### RECORDS SHOWN:
----
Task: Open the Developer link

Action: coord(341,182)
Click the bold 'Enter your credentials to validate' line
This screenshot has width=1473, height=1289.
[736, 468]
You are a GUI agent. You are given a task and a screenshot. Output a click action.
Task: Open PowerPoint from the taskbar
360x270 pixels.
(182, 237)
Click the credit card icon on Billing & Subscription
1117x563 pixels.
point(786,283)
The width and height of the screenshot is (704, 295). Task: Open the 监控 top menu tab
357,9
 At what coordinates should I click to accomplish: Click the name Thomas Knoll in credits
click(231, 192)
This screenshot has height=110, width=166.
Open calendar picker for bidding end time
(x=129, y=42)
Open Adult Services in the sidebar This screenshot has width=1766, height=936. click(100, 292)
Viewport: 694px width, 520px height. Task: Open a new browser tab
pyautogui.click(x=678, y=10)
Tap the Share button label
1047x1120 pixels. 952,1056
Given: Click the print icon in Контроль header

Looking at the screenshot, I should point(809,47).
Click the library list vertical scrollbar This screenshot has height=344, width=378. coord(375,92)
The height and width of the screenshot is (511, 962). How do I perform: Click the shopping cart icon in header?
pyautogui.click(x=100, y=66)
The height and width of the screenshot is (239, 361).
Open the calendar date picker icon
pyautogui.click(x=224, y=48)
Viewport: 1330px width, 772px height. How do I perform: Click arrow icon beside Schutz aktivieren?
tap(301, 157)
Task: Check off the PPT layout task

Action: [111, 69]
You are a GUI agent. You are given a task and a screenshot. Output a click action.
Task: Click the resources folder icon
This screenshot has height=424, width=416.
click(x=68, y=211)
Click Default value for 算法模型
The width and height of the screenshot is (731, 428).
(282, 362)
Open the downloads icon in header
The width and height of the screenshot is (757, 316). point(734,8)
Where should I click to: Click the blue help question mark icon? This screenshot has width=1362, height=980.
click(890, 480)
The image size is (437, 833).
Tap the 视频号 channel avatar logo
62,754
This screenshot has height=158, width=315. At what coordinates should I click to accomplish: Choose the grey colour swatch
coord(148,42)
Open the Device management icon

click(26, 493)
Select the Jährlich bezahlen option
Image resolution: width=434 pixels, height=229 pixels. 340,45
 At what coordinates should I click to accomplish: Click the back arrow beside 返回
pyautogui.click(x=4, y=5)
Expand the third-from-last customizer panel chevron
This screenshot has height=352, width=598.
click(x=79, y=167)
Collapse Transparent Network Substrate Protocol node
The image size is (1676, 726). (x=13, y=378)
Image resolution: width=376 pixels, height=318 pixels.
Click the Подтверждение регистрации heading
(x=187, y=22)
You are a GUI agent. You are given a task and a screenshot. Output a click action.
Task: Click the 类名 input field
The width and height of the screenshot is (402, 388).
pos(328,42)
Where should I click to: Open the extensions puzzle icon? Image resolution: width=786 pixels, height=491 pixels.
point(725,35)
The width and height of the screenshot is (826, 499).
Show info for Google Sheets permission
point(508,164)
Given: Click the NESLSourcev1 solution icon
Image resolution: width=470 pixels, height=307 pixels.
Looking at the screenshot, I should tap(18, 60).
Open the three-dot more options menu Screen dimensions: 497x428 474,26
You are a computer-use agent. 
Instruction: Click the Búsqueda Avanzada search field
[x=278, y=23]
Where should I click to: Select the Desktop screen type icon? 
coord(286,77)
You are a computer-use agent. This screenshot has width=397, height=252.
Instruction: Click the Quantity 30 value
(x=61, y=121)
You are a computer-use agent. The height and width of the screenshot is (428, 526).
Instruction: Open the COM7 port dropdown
----
### WHAT TO DO:
Rewrite all of the records above, putting "UI automation agent" wherever "GUI agent" appears and leaving everything else unchanged.

### FULL ANSWER:
Task: Open the Developer link

Action: coord(341,182)
Click the bold 'Enter your credentials to validate' line
This screenshot has width=1473, height=1289.
[736, 468]
You are a UI automation agent. You are given a task and a screenshot. Output a click action.
Task: Open PowerPoint from the taskbar
360x270 pixels.
(182, 237)
Click the credit card icon on Billing & Subscription
1117x563 pixels.
point(786,283)
The width and height of the screenshot is (704, 295). Task: Open the 监控 top menu tab
357,9
 At what coordinates should I click to accomplish: Click the name Thomas Knoll in credits
click(231, 192)
This screenshot has height=110, width=166.
Open calendar picker for bidding end time
(x=129, y=42)
Open Adult Services in the sidebar This screenshot has width=1766, height=936. click(100, 292)
Viewport: 694px width, 520px height. Task: Open a new browser tab
pyautogui.click(x=678, y=10)
Tap the Share button label
1047x1120 pixels. 952,1056
Given: Click the print icon in Контроль header

Looking at the screenshot, I should point(809,47).
Click the library list vertical scrollbar This screenshot has height=344, width=378. coord(375,92)
The height and width of the screenshot is (511, 962). How do I perform: Click the shopping cart icon in header?
pyautogui.click(x=100, y=66)
The height and width of the screenshot is (239, 361).
Open the calendar date picker icon
pyautogui.click(x=224, y=48)
Viewport: 1330px width, 772px height. How do I perform: Click arrow icon beside Schutz aktivieren?
tap(301, 157)
Task: Check off the PPT layout task

Action: [111, 69]
You are a UI automation agent. You are given a task and a screenshot. Output a click action.
Task: Click the resources folder icon
This screenshot has height=424, width=416.
click(x=68, y=211)
Click Default value for 算法模型
The width and height of the screenshot is (731, 428).
(282, 362)
Open the downloads icon in header
The width and height of the screenshot is (757, 316). point(734,8)
Where should I click to: Click the blue help question mark icon? This screenshot has width=1362, height=980.
click(890, 480)
The image size is (437, 833).
Tap the 视频号 channel avatar logo
62,754
This screenshot has height=158, width=315. At what coordinates should I click to accomplish: Choose the grey colour swatch
coord(148,42)
Open the Device management icon

click(26, 493)
Select the Jährlich bezahlen option
Image resolution: width=434 pixels, height=229 pixels. 340,45
 At what coordinates should I click to accomplish: Click the back arrow beside 返回
pyautogui.click(x=4, y=5)
Expand the third-from-last customizer panel chevron
This screenshot has height=352, width=598.
click(x=79, y=167)
Collapse Transparent Network Substrate Protocol node
The image size is (1676, 726). (x=13, y=378)
Image resolution: width=376 pixels, height=318 pixels.
Click the Подтверждение регистрации heading
(x=187, y=22)
You are a UI automation agent. You are given a task and a screenshot. Output a click action.
Task: Click the 类名 input field
The width and height of the screenshot is (402, 388).
pos(328,42)
Where should I click to: Open the extensions puzzle icon? Image resolution: width=786 pixels, height=491 pixels.
point(725,35)
The width and height of the screenshot is (826, 499).
Show info for Google Sheets permission
point(508,164)
Given: Click the NESLSourcev1 solution icon
Image resolution: width=470 pixels, height=307 pixels.
Looking at the screenshot, I should tap(18, 60).
Open the three-dot more options menu Screen dimensions: 497x428 474,26
You are a computer-use agent. 
Instruction: Click the Búsqueda Avanzada search field
[x=278, y=23]
Where should I click to: Select the Desktop screen type icon? 
coord(286,77)
You are a computer-use agent. This screenshot has width=397, height=252.
Instruction: Click the Quantity 30 value
(x=61, y=121)
You are a computer-use agent. The height and width of the screenshot is (428, 526).
Instruction: Open the COM7 port dropdown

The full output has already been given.